Exercise objective: Where in the material does the word "computer" appear? Copy each line that has it.

Data records:
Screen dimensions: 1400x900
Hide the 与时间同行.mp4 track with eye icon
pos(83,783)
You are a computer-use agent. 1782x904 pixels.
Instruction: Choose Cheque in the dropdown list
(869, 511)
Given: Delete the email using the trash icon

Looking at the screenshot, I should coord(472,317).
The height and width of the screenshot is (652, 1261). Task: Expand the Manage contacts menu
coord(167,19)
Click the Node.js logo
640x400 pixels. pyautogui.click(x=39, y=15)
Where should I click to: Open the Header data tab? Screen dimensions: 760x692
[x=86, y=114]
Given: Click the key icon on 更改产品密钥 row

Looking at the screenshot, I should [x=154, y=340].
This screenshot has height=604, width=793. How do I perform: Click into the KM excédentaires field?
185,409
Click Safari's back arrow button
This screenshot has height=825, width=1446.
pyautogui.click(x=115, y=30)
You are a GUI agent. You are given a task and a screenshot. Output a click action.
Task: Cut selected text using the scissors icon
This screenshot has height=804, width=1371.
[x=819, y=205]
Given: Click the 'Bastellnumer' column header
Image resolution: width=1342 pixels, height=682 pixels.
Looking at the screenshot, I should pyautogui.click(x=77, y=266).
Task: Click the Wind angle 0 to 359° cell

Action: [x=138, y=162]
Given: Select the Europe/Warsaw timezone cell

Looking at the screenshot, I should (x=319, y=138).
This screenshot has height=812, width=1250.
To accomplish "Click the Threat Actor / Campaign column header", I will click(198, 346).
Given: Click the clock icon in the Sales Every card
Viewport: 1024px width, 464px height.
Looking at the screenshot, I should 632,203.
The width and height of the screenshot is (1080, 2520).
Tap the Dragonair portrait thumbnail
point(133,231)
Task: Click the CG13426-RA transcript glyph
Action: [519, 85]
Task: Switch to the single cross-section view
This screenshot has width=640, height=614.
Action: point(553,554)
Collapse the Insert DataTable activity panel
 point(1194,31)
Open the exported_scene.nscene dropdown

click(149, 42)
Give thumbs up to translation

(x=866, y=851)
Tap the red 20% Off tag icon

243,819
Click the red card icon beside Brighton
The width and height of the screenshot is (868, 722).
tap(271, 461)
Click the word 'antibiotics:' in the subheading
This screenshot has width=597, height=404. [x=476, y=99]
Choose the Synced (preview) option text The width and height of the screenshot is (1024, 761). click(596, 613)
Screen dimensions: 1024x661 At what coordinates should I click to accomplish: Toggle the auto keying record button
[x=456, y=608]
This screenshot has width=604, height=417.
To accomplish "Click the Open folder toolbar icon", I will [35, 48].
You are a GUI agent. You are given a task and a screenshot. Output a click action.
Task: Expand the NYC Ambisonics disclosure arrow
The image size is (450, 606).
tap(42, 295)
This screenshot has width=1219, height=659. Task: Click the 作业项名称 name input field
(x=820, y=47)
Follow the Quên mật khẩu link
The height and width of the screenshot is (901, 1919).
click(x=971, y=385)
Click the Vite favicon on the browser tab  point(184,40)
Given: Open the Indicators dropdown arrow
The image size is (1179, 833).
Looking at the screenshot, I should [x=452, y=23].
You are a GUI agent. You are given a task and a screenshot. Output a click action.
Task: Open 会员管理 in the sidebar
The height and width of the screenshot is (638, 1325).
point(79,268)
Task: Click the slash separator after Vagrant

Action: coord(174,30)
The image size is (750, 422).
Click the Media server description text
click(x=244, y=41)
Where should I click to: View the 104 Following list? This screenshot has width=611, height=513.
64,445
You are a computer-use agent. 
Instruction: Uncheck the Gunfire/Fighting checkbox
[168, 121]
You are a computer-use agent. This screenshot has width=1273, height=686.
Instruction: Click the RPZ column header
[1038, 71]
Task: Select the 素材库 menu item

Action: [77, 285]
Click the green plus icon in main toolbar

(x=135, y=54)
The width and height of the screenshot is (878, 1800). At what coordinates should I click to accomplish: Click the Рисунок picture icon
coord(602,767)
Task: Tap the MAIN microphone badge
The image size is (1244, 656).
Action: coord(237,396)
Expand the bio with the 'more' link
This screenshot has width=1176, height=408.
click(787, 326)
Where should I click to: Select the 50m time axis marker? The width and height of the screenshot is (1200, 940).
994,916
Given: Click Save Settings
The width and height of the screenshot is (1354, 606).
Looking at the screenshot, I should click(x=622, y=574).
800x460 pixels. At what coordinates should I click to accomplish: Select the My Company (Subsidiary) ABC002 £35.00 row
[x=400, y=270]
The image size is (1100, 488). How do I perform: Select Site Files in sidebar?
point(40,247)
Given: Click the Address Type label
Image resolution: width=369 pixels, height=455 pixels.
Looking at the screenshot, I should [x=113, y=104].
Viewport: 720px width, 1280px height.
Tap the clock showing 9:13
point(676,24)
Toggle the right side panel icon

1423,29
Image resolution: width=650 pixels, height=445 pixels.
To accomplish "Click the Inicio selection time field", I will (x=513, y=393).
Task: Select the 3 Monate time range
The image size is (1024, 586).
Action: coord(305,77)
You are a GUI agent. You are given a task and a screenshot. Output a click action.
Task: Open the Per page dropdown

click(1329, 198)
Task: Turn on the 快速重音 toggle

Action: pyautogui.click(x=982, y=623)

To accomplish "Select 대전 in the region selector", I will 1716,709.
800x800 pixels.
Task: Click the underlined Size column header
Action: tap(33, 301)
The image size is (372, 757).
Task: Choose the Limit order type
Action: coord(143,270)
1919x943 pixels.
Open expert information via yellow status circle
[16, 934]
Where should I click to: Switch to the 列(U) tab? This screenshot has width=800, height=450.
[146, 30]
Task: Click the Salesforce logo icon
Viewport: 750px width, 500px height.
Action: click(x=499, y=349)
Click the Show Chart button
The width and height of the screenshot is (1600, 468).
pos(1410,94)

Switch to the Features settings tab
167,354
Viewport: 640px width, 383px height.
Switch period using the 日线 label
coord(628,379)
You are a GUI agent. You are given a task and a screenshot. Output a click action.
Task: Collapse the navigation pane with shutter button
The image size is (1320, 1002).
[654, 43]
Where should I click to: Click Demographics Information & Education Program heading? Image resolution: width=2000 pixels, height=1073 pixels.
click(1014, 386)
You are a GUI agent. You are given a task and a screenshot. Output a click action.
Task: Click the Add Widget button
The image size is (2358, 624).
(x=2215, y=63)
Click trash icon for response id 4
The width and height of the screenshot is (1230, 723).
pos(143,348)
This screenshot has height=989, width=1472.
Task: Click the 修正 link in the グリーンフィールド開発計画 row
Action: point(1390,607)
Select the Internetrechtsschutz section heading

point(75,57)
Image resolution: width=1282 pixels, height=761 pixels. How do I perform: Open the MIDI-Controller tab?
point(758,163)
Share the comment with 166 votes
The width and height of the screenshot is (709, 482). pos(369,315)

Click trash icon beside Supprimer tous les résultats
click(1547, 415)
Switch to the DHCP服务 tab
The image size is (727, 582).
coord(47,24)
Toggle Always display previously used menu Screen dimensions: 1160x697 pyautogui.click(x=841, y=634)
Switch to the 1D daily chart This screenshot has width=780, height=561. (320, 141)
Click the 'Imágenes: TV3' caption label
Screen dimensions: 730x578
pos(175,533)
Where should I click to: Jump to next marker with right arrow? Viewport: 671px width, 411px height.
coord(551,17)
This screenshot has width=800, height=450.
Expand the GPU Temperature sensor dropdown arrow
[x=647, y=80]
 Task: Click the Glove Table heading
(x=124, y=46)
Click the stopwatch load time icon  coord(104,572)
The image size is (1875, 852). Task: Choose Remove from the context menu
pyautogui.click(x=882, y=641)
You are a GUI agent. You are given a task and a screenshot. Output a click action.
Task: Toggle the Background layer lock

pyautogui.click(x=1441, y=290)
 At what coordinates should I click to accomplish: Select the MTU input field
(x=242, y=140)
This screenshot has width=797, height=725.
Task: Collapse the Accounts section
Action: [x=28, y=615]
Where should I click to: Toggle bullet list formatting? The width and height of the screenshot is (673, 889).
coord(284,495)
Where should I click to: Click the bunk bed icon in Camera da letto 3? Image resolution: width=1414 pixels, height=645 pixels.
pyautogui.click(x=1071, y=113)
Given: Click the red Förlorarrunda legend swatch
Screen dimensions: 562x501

Answer area:
You are a computer-use agent. 1782x904 pixels.
You are a computer-use agent. 
You are a computer-use agent. This screenshot has width=1273, height=686.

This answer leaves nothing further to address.